The Second City’s America; It’s Complicated closes August 11, 2019 at The Kennedy Center
Details and tickets
While America; It’s Complicated doles out barbs aimed at the left and the right, Trump-loving conservatives were on the receiving end of most of the best bits. From an immigration skit ridiculing the administration’s zeal for deportation to the ghosts of Abraham Lincoln and Teddy Roosevelt visiting the Republican National Committee, the material stayed true to comedy’s roots: Exposing the faults of those in power with laughter and ridicule.
That’s not to say the left didn’t get their fair share of mockery, including a Marie Kondo-inspired skit aimed at ridding a house of items that are not “woke.” In case you are wondering, no cheese is woke, but wind-powered vibrators are just fine.
The pacing of the show was spot-on, with 30-second vignettes consisting of just a few lines interspersed between longer skits, so the audience never knew when the punch lines were coming.

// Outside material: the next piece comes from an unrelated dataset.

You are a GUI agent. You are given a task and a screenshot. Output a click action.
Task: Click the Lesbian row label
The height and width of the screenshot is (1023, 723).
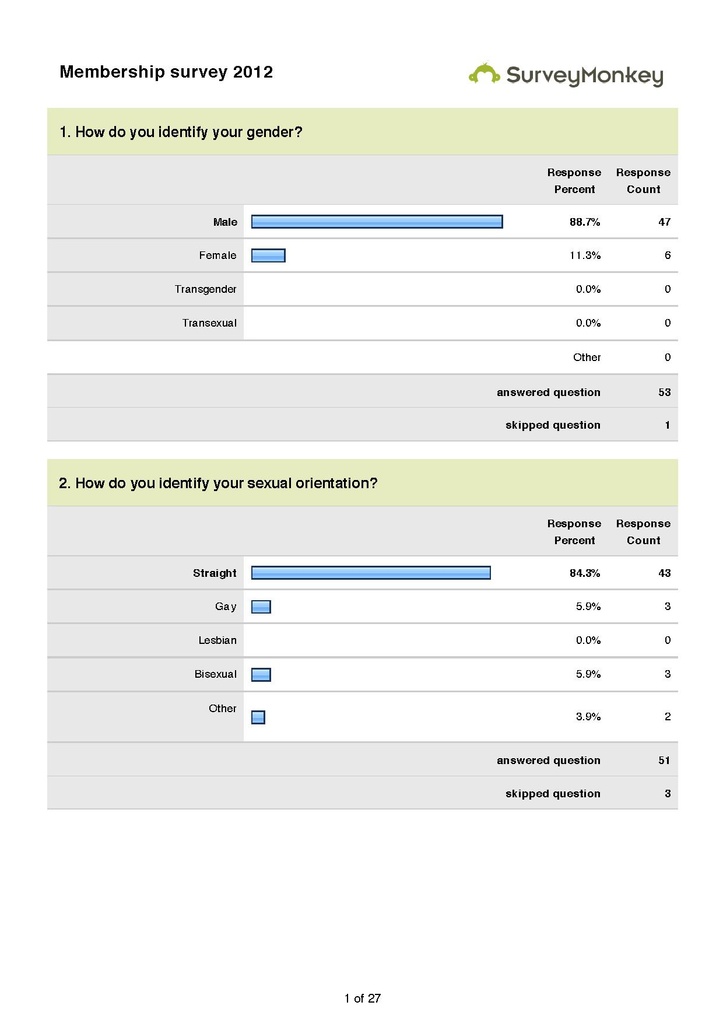pos(217,640)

But like all comedy, not all the jokes and skits were winners. A bit about an adolescent basketball team supporting a coach going through a divorce fell flat, reminiscent of skits Saturday Night Live would put on at the end of the show because they ran out of all the good material.

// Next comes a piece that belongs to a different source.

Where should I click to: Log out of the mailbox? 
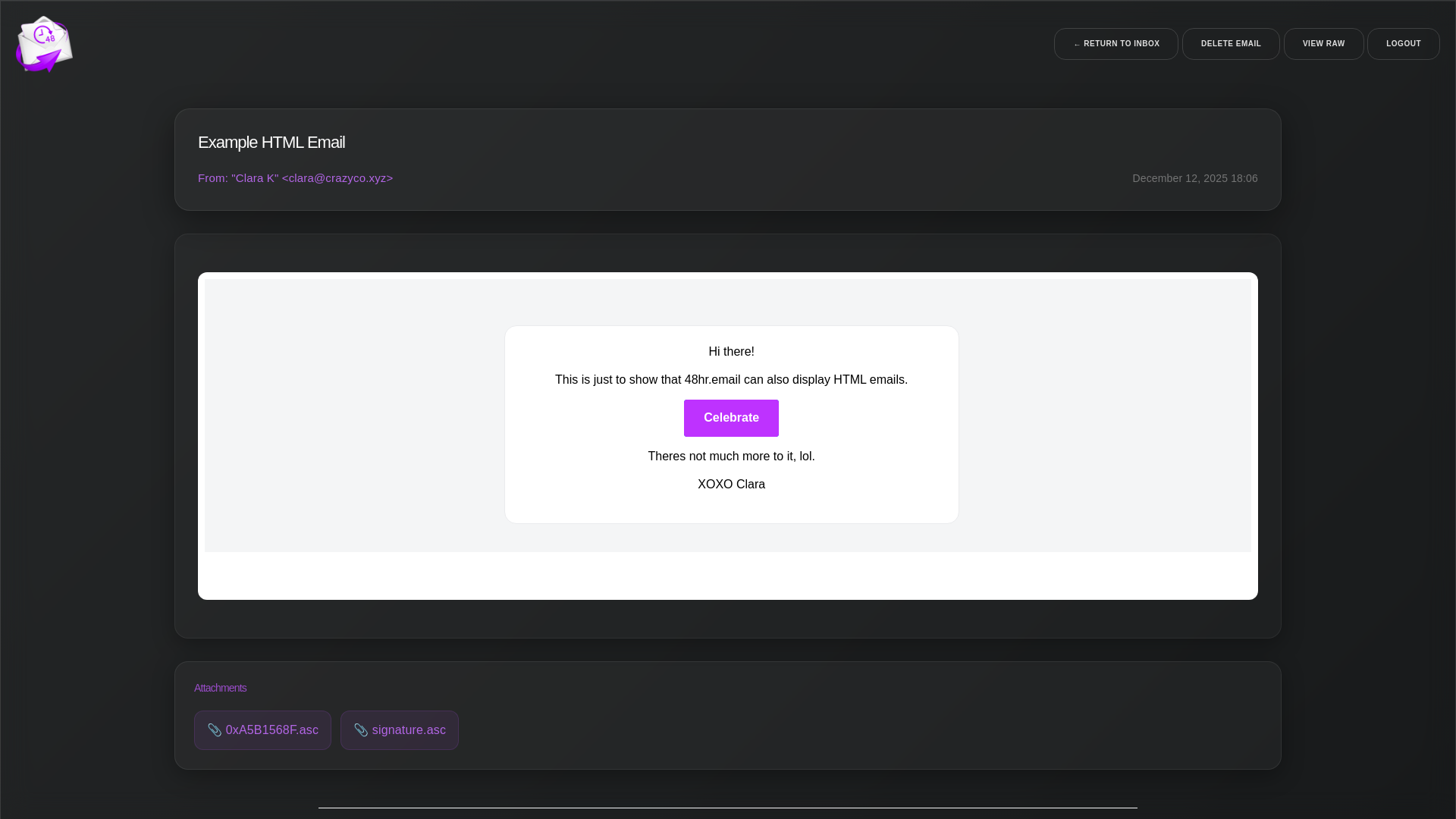1403,44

Overall, their political material was by far better than the few non-political sketches thrown in.
The strongest part of the show was the cast. There was not a weak link among them, each landing their lines with impeccable timing, and playing off each other like they have been doing this show for a decade.
While they were all strong, Sarah Dell’Amico was a bright light among luminaries. Dell’Amico filled in for the regular ensemble cast member Mary Catherine Curran and made the absolute most of her time to shine both in song and skit.
Cody Dove was another standout performer, particularly excelling in a sketch about a man with a thick southern accent sitting in a bar late at night after a hard day at work discussing all the new diverse employees in his workplace.
Jillian Ebanks was solid in everything she did, and her interactions with an audience member during the skit about deportation was one of the highlights of the evening. Holly Walker, Jordan Saves, and Adam Schreck rounded out the six-member team with a combination of warmth and bite that made the evening memorable.
If it wasn’t obvious before now, the show clearly gets five stars. Sure, some bits didn’t land, but the overall experience was spectacular. The show was great for those steeped in today’s political landscape, but would be just as enjoyable for the political novice. If you know enough about politics to chuckle at The Daily Show, you are fully prepared to encounter The Second City’s America: It’s Complicated.